CyberKnife is a robotic radiosurgery system, manufactured by Accuray Inc., which is being used in 76 medical centres around the world to treat lung tumours in human patients.
At the 48th annual meeting of the American Association of Physicists in Medicine (AAPM), to be held in Orlando, Florida next month, Cihat Ozhasoglu, from the University of Pittsburgh Medical Center, will report on how the CyberKnife has been upgraded with a system called Synchrony.
Using Synchrony, a lung tumour, and its movements, which are caused by breathing, can be tracked using X-rays in real time, with a sub-millimetre accuracy. Cyberknife can then be used to deliver 100-150 intense and focused X-ray beams to the tumour. Because of the accuracy of tumour tracking, healthy surrounding tissue is not irradiated.

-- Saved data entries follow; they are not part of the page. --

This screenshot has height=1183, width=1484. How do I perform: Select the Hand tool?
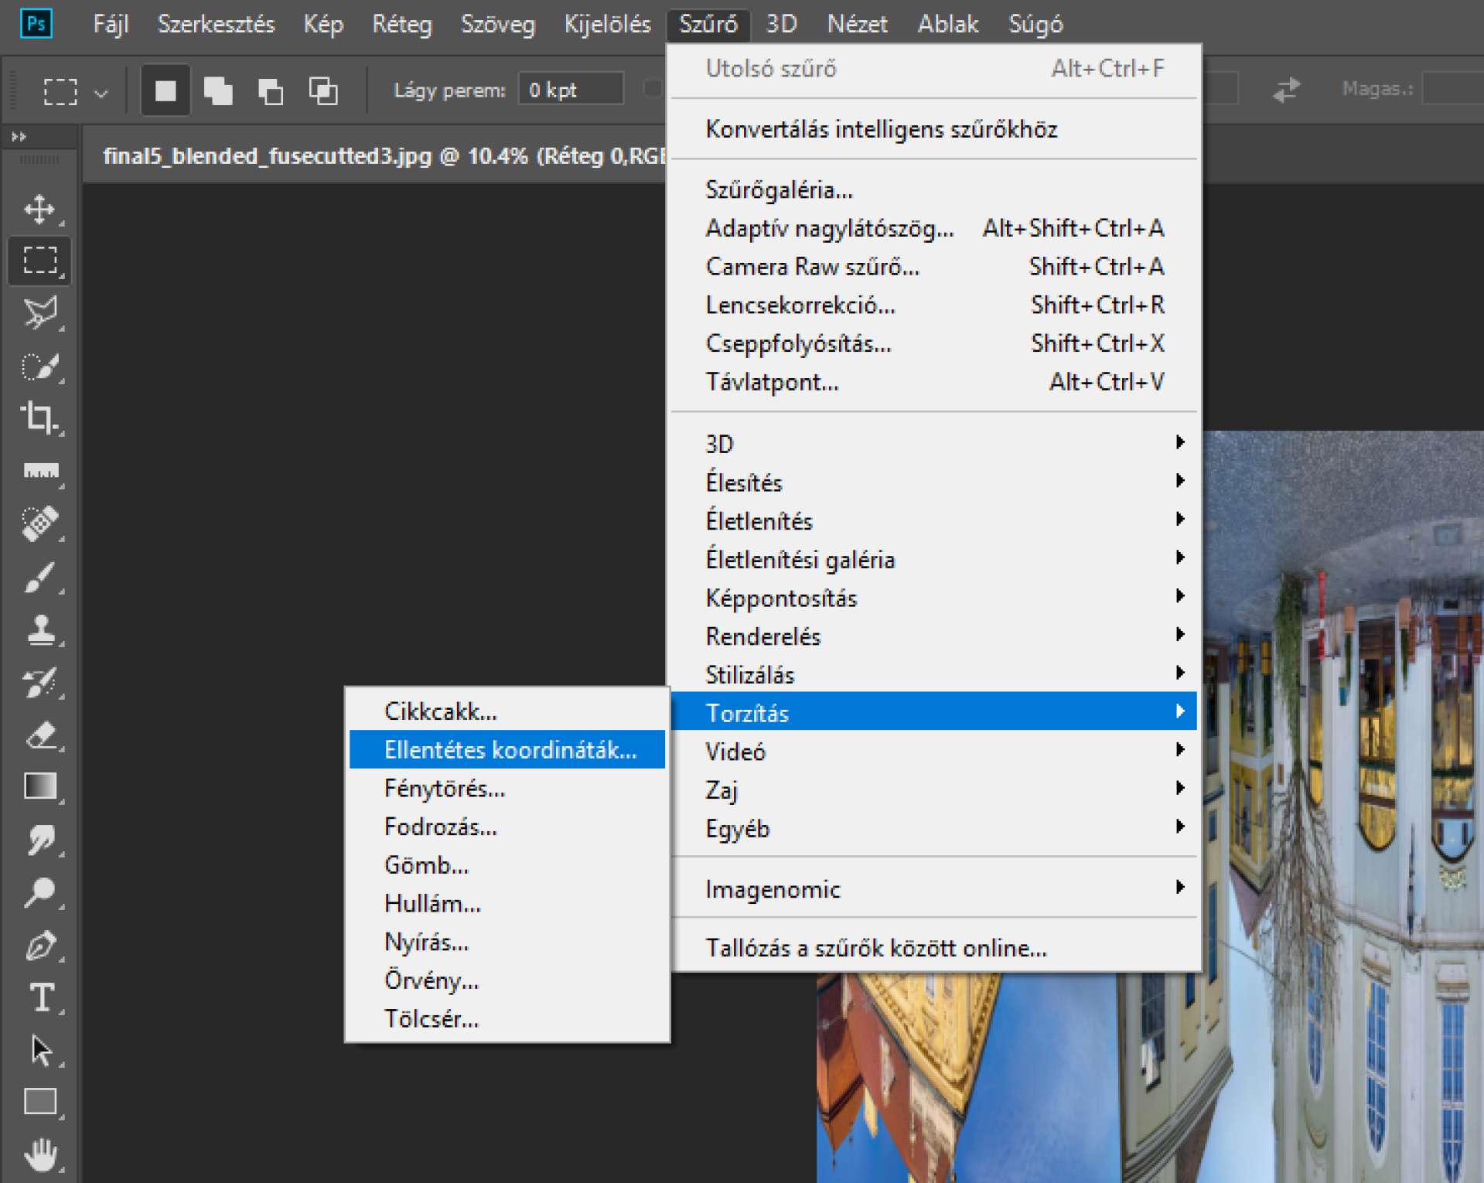pyautogui.click(x=39, y=1155)
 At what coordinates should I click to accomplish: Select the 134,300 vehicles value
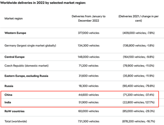pos(88,46)
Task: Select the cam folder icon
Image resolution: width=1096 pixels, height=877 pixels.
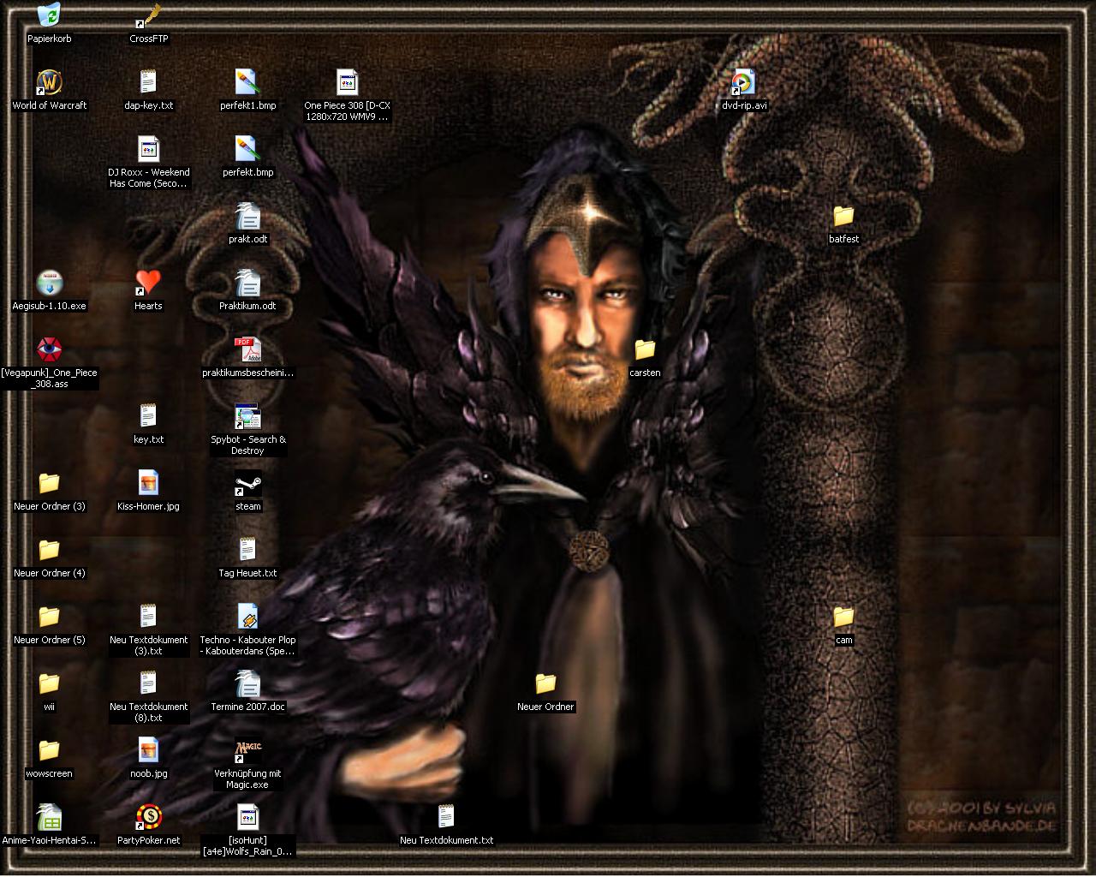Action: pos(843,617)
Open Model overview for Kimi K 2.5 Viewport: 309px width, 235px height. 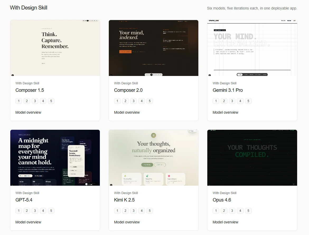(x=127, y=222)
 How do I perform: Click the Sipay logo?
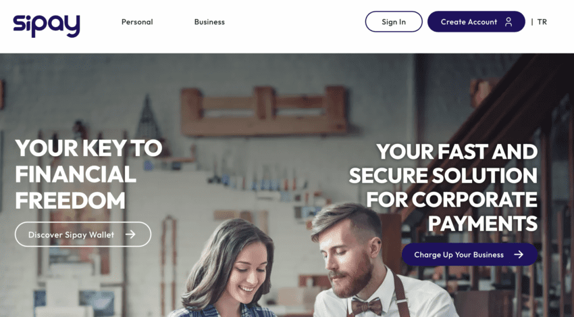(47, 25)
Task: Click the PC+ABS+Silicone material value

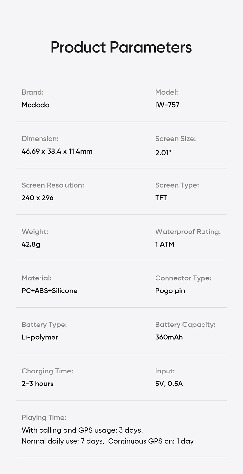Action: point(50,290)
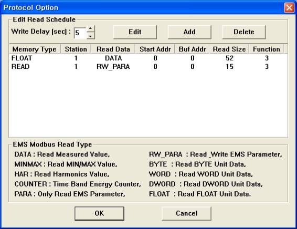This screenshot has width=297, height=229.
Task: Click the Buf Addr column header
Action: (x=192, y=49)
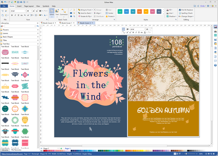This screenshot has height=156, width=218.
Task: Toggle Italic formatting in the ribbon
Action: [15, 15]
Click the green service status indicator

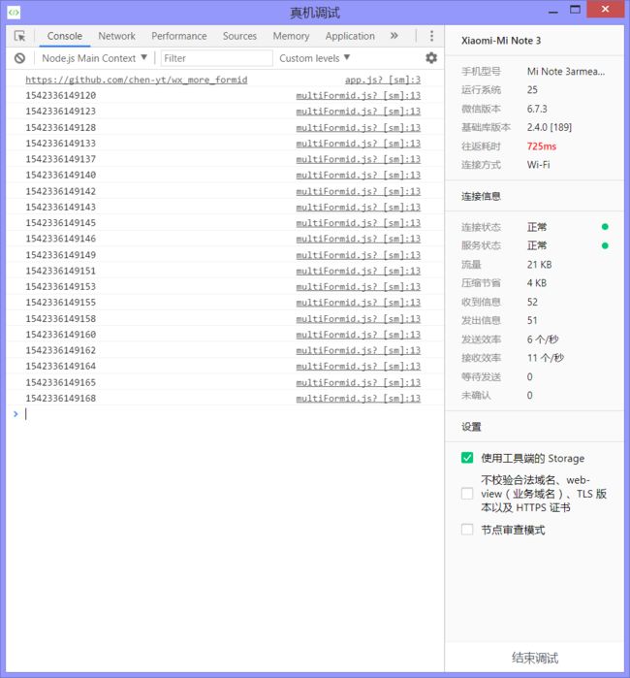click(605, 245)
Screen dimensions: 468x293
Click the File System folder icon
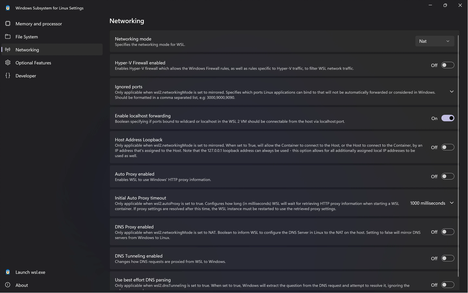(8, 37)
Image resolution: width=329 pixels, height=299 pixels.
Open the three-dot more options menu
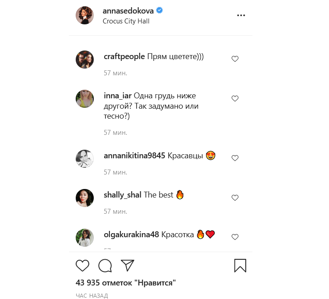click(241, 15)
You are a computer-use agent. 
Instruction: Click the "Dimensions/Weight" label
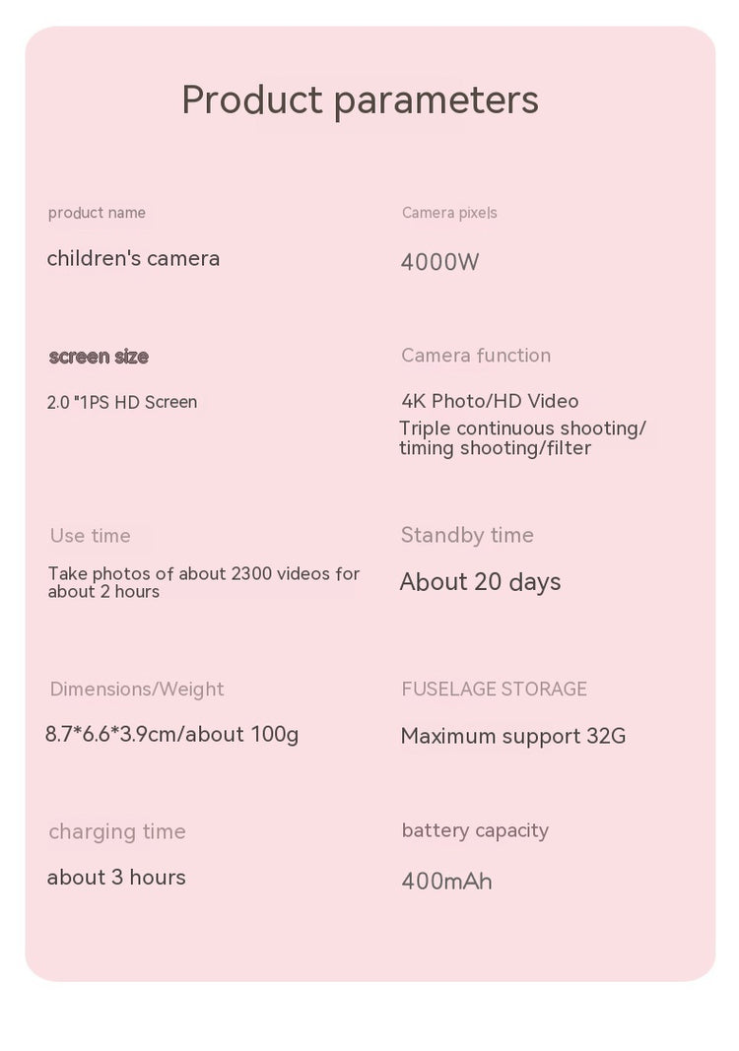(x=137, y=690)
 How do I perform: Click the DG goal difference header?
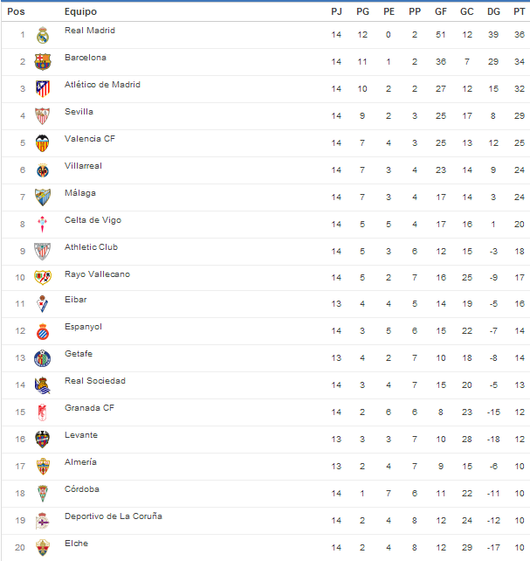coord(493,11)
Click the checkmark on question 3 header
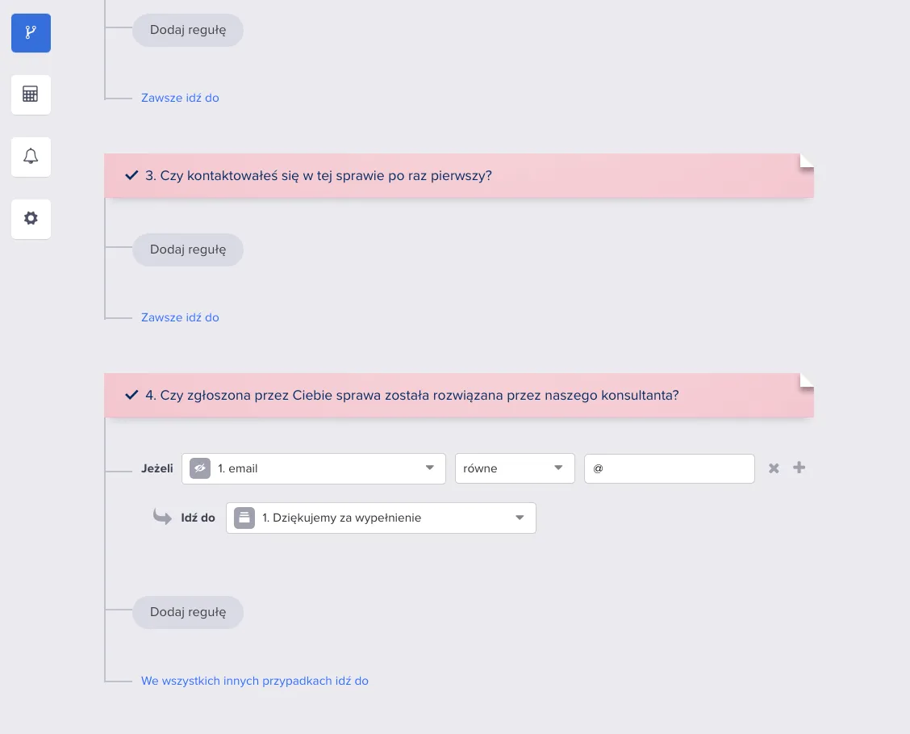910x734 pixels. [x=131, y=175]
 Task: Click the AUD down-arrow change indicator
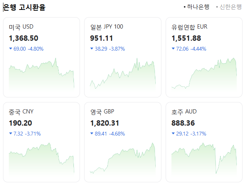(x=173, y=133)
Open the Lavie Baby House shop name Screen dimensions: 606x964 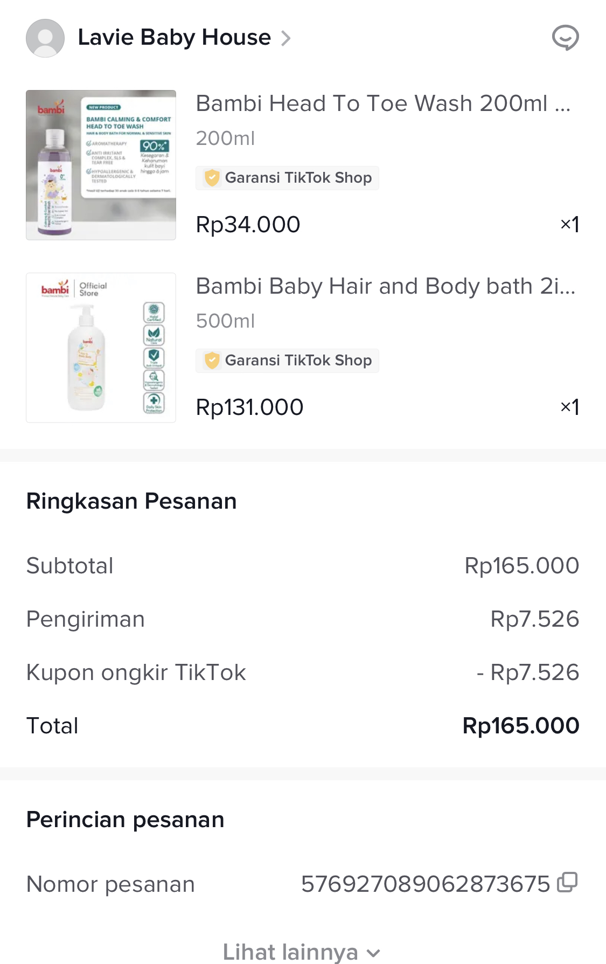[174, 38]
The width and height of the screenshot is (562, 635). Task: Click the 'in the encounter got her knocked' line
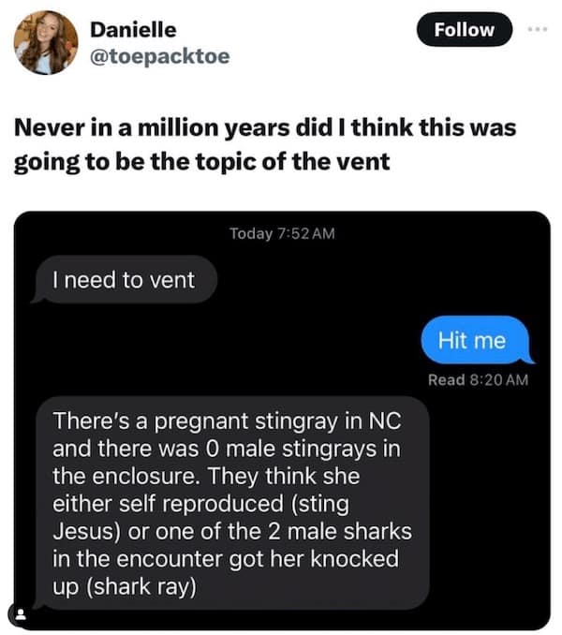(x=226, y=559)
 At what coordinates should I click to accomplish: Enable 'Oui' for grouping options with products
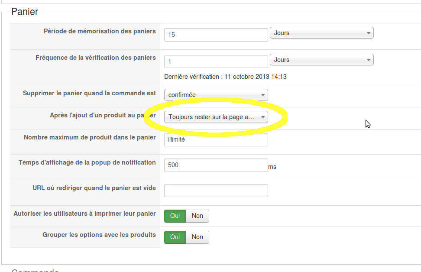click(x=175, y=237)
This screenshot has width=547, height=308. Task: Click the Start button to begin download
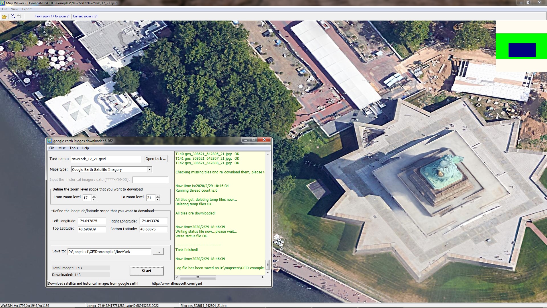(x=146, y=270)
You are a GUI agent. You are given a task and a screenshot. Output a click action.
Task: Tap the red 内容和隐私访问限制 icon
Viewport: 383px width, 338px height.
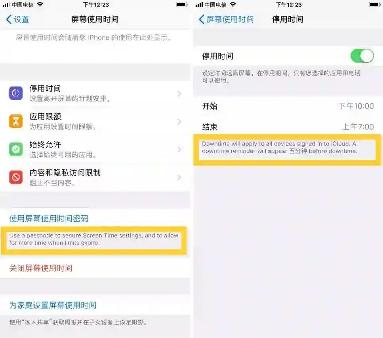(16, 177)
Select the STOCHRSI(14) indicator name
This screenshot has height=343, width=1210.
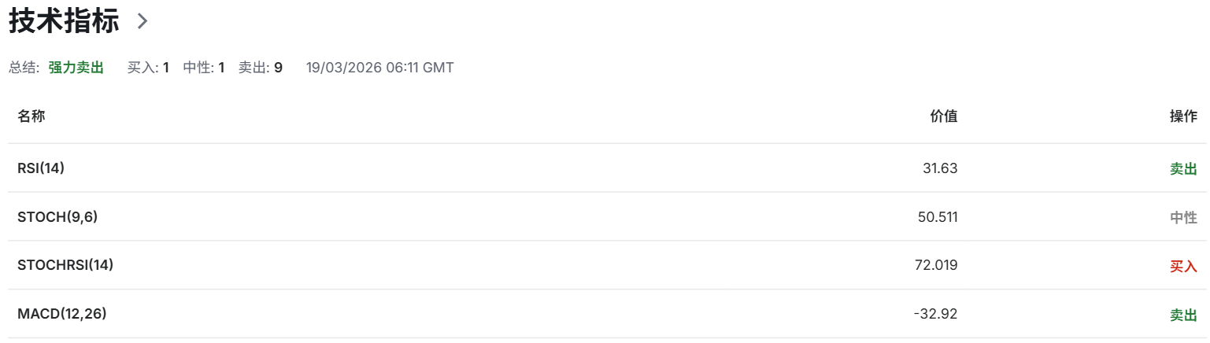pos(65,265)
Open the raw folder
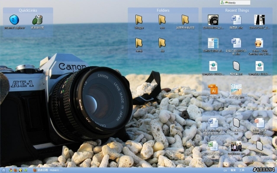 pyautogui.click(x=162, y=20)
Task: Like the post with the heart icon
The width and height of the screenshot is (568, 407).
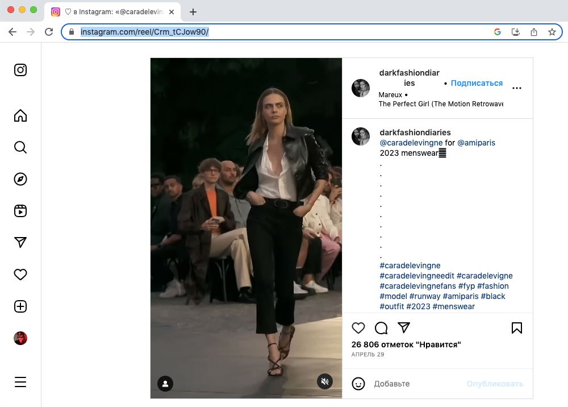Action: (x=358, y=328)
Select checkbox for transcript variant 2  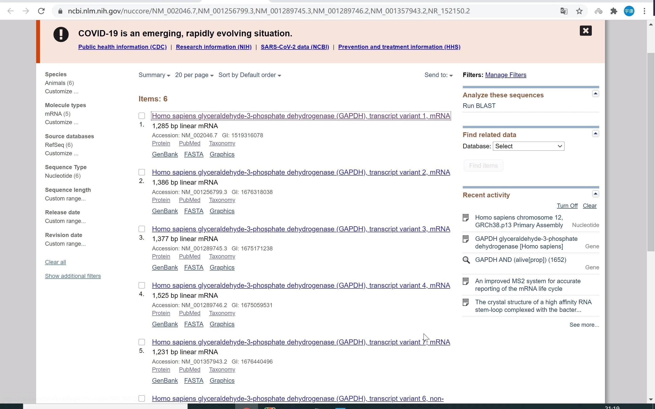click(x=142, y=171)
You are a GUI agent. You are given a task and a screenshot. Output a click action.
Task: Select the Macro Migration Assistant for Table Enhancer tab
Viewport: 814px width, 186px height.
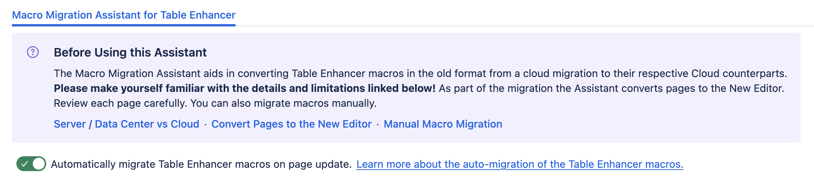124,15
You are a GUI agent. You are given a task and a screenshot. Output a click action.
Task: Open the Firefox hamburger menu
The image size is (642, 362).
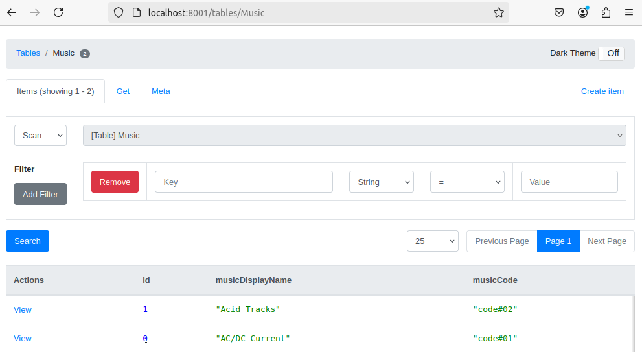629,13
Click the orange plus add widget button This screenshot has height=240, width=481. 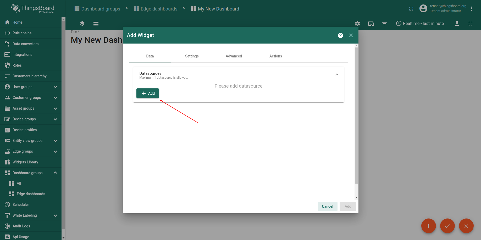tap(428, 226)
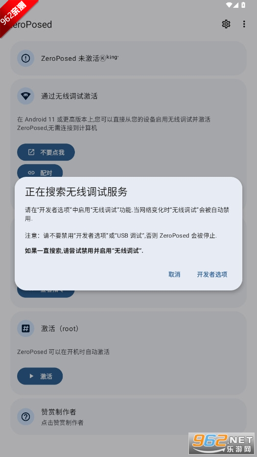The width and height of the screenshot is (257, 457).
Task: Click the external-link icon in 不要点我
Action: [31, 152]
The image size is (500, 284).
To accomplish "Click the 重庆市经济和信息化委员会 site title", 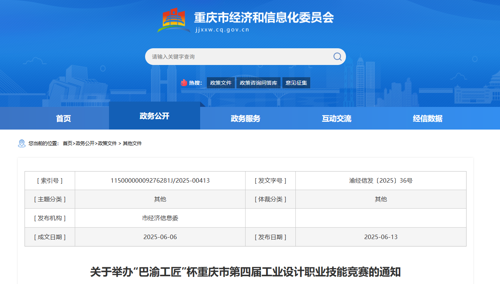I will (x=264, y=17).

Using the upgraded CyberKnife system, lung tumours can be eradicated with between 1-3 sessions, each lasting 60-90 minutes. Conventional radiotherapy requires up to 30 treatments, and delivers 10 times less radiation than the CyberKnife system.
The CyberKnife system consists of a linear accelerator, which produces the X-rays, mounted on a robotic arm, two flat panel cameras positioned perpendicular to ceiling-mounted X-ray sources, an array of three charge-coupled device (CCD) cameras, a Synchrony-tracking vest with external markers printed on it, and target-locating computers.
CyberKnife can also be used to irradiate tumours in the spine, liver, pancreas and prostate, as well as intra- and extracranial tumours. 62 more CyberKnife systems are due to be installed in medical centres around the world in the near future.